The answer to both lies in strategy. The purpose. The mission. For some reason, too many people in social media think because they’ve spent five minutes doing community management (a very small tactic that sits within a much broader strategic mix) that they possess the answers to content strategies and channel strategies. Yet, ask them what the content tilt is, or the overarching go-to-market and go-to-business strategies and well, you get very woolly answers.

And this isn’t a slight at those people. You only know what you know. Our knowledge is built upon experience and those experiences evolve through the years to shape the businesspeople we are. The point is framed at CEOs. You have a duty to ensure your people entrusted with the strategic direction of your business are equipped with the tools and experience to achieve. I’ve not met a single business and board room who are happy to spend hundreds of thousands of pounds on media buying without seeing a strategic deck detailing how the media is being acquired; why it’s relevant; what the creative is and where the OOH activations will occur. Yet, in Social Media, there is a daft and frankly frustrating growing trend of entrusting far too much money to inexperienced people. Individuals who may be able to craft a video suited to freshers’ week or a fraternity but will do so without considering the strategic rationale as to why that suits your brand.

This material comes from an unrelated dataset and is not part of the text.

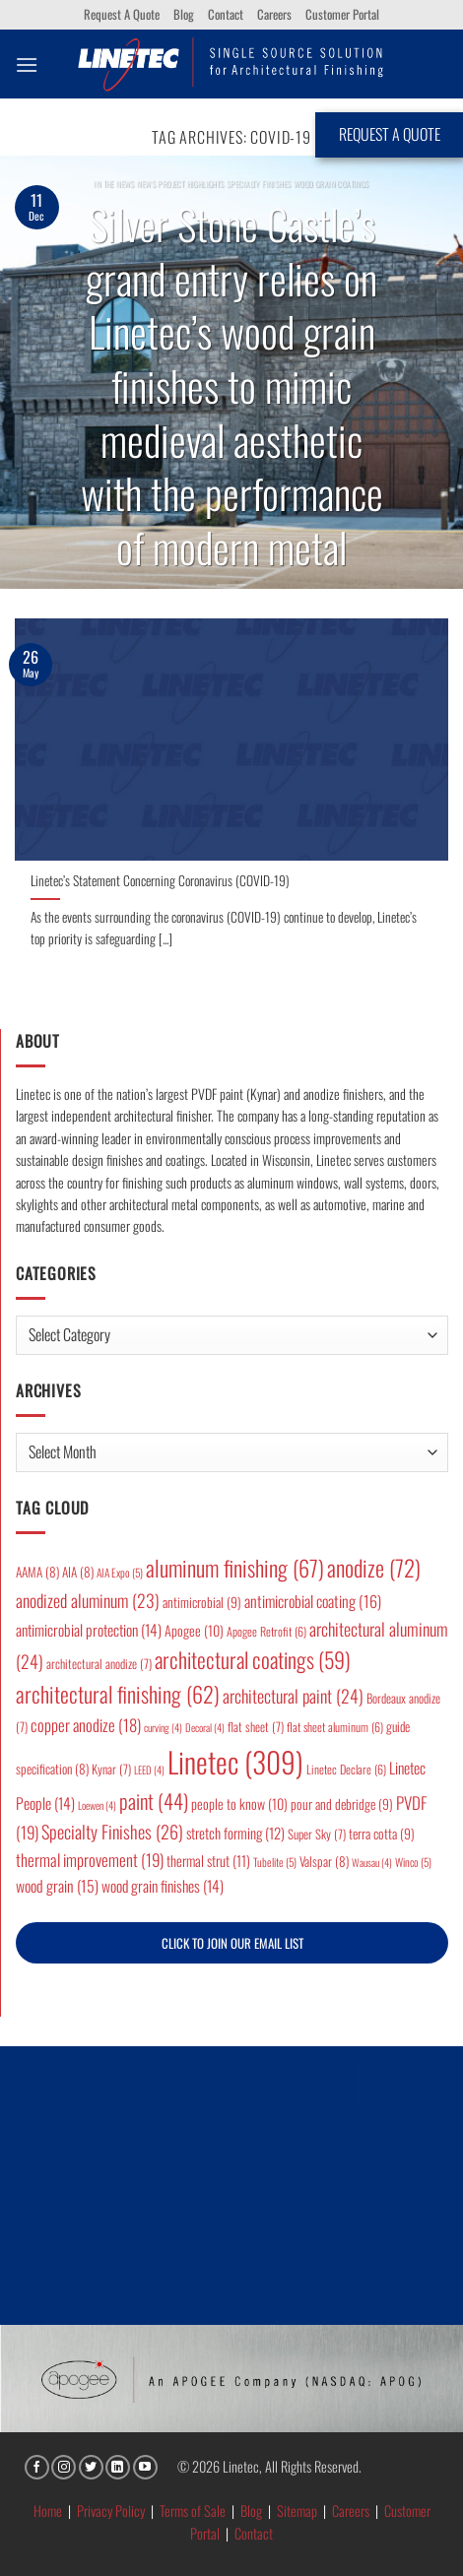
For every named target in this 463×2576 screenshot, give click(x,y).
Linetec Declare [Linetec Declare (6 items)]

Community management is one very small part of social media. In the same way copywriting is a craft and requires talent, you would not entrust your broader marketing strategy to someone only possessing copywriting experience.

Content creation, copy production, community management, and paid media are all elements of social media. Individually, they do not make up the entirety of social media.

The single answer to the all-important questions of ‘where should you invest your precious social media budget?’ is strategy. Define the strategic direction of your social media in line with your company resources and smarts, but most impotently done with the commercial goals of your organisation as the primary focus.

And that’s why we did this podcast (https://immediatefuture.co.uk/blog/episode-25-where-should-boardrooms-and-marketing-directors-invest-their-precious-social-media-budget/?fbclid=IwAR2Ihm6lkTtlRgFe2F8cVoeRhdT39dGtpnNo5Dh0PqDscTA-ARLnE7fcilQ) to help you all understand the importance of strategy cultivated by experienced marketers who will ask the tough questions of your boardroom and business. Doing so with the knowledge that challenging your thinking and activities will ultimately deliver faster social success for your organisation.

All aspects of social media descend from the strategy. From the creative and copy filters created to ensure you stay aligned to your strategy, rather drifting on a whim to irrelevant conversations, to the areas you ideate and innovate around to exploit the social opportunities in front of you. Your company’s resources and talents will deliver far more impactful content if focused on the right outputs. Whilst social media is not rocket science, there is some strategic science that makes everything much easier, relevant and impactful.